A reasonable middle ground is not hard to imagine. The left worries about concentrated wealth and exploitation of labor. The right worries about national security and the national debt. Both worry about automation’s social costs. A sensible compromise would be less sweeping than Sanders’s 50% stock tax, but more serious than Trump’s original executive order , which merely asked the Treasury and Commerce Departments to develop a plan but did not yet give the idea real force.

Where The Sanders Plan Goes Wrong

There are real problems with the Sanders plan. A 50% claim on the equity of any large AI company would be a sweeping government intervention, and it could chill investment in firms that are still unprofitable and dependent on outside capital. A better approach would tie public ownership to specific government contributions or have the government fund buy equity on market terms. There is also a valuation problem. It is far from clear that taxpayers should be buying into AI companies at today’s prices. AI may yet prove to be a bubble , as many leading firms are valued in ways that seem hard to reconcile with their fundamentals or current cash flows.

Another problem is governance. Sanders’s commission would be asked to promote worker welfare, public safety, competition, environmental sustainability, and financial solvency. Those are worthy aims, but they are not the same as running an investment fund. The board’s core duty should be fiduciary, earning taxpayers the best risk-adjusted return possible. Fund managers should not become shadow regulators for AI, especially when the sector is already scrutinized by an array of antitrust, securities, labor, and environmental regulators.

The plan’s proposed separation of AI and non-AI businesses is also impractical. Before long, every large company will be an AI company in some respect, just as every large company became an internet company and a software company. Trying to draw legal walls around “AI” and “non-AI” operations could invite arbitrary enforcement and constant litigation.

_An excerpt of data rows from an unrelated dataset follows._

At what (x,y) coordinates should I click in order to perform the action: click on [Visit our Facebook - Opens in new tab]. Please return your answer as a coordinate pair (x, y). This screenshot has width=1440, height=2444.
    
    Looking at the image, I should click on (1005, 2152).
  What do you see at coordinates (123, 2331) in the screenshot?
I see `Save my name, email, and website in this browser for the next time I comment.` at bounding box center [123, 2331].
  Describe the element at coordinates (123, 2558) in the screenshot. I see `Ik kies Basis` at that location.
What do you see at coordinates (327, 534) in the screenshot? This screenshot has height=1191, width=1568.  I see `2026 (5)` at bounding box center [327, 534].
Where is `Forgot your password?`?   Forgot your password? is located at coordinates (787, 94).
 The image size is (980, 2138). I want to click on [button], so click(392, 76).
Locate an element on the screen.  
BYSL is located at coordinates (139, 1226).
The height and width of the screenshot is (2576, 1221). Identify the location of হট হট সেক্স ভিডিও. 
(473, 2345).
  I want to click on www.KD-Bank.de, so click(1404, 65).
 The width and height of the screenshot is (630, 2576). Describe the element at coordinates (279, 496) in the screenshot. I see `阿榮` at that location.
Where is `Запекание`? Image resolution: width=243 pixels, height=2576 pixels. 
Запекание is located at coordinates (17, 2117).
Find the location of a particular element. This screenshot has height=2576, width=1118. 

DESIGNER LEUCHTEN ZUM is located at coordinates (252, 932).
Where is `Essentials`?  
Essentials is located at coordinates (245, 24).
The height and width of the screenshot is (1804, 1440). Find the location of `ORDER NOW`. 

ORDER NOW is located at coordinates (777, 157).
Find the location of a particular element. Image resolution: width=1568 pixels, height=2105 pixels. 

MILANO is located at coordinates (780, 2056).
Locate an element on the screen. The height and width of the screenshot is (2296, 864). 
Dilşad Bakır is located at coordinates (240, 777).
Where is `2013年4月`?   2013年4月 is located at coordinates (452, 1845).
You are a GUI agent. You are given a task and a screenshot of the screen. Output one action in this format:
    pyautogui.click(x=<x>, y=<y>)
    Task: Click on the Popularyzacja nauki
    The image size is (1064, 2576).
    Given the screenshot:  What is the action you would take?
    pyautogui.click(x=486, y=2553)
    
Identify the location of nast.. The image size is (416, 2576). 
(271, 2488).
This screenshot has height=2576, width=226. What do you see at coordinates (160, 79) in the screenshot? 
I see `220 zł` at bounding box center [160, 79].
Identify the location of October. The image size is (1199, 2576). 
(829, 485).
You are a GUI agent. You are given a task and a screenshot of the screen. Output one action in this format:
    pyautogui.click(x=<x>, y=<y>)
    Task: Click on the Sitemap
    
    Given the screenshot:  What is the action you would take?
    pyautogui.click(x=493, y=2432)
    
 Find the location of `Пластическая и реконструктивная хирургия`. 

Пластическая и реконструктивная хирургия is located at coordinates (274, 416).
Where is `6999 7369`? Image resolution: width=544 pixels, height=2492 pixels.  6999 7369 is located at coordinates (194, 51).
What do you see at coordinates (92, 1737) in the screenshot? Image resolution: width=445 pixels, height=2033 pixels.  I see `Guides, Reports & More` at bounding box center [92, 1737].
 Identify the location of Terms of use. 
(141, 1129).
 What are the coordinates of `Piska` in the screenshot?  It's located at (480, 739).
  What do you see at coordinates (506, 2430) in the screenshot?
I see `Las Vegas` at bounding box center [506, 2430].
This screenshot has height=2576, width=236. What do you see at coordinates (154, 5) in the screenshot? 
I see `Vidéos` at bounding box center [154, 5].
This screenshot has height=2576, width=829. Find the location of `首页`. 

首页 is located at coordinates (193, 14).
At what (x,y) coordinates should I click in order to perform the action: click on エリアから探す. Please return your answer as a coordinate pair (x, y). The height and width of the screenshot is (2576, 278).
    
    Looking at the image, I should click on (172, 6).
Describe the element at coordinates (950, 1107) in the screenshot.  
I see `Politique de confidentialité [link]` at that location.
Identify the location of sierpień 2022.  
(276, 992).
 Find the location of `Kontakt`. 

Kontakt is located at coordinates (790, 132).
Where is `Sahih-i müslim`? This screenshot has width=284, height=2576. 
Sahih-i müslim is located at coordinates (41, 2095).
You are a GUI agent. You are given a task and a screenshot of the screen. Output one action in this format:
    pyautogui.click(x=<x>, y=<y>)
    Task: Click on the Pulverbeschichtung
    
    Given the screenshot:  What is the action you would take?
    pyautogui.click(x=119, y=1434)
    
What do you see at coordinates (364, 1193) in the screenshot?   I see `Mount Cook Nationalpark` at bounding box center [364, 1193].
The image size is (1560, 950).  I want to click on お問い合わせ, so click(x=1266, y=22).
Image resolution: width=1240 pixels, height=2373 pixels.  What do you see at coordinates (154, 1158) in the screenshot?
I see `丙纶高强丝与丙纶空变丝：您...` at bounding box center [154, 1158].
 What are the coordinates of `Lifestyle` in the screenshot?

Sanders’s universal dividend is premature as well. He has suggested the fund could eventually pay every American roughly $1,000 a year. But many frontier AI firms are valued on expectations, not mature cash flows. Many are not profitable. Others earn profits from legacy businesses rather than AI itself. Paying out 5% of a fund’s market value each year would risk turning paper gains into hard fiscal promises, forcing asset sales when cash is not available. Normal investment funds distribute income only after returns become steady and real.

Government As Investor, Not Operator

These fixes matter, but they are not exotic. They are the basics of sound sovereign wealth fund design . A successful fund should have a clear investment mandate, professional management, political independence, and a fiduciary duty to maximize long-term returns for taxpayers. Government is better suited to being an investor than an operator.

Still, Sanders deserves credit. His proposal is serious, even when it overreaches. It recognizes that the AI boom is not only a story of heroic entrepreneurs. It is also a story of taxpayers, researchers, artists, and ordinary citizens supplying inputs that a small group of companies now monetizes. Asking the public to absorb job disruption, higher energy costs, privacy risks, and the broader social consequences of AI while a narrow class of owners captures all the gains is not a stable arrangement.

Trump made the sovereign wealth fund idea respectable on the right by tying it to federal assets and strategic national interests. Sanders has made it urgent on the left by tying it to AI and the question of who controls technological rents. Between those poles lies a workable policy. Private firms should remain free to innovate, raise capital, and earn profits. But when public resources, public science, and the labor of millions help create private fortunes, the public deserves a claim on the value it helped build. Market capitalism works, and government and taxpayers are participants in markets too. Asking for a return on their investment is about as capitalist as it gets.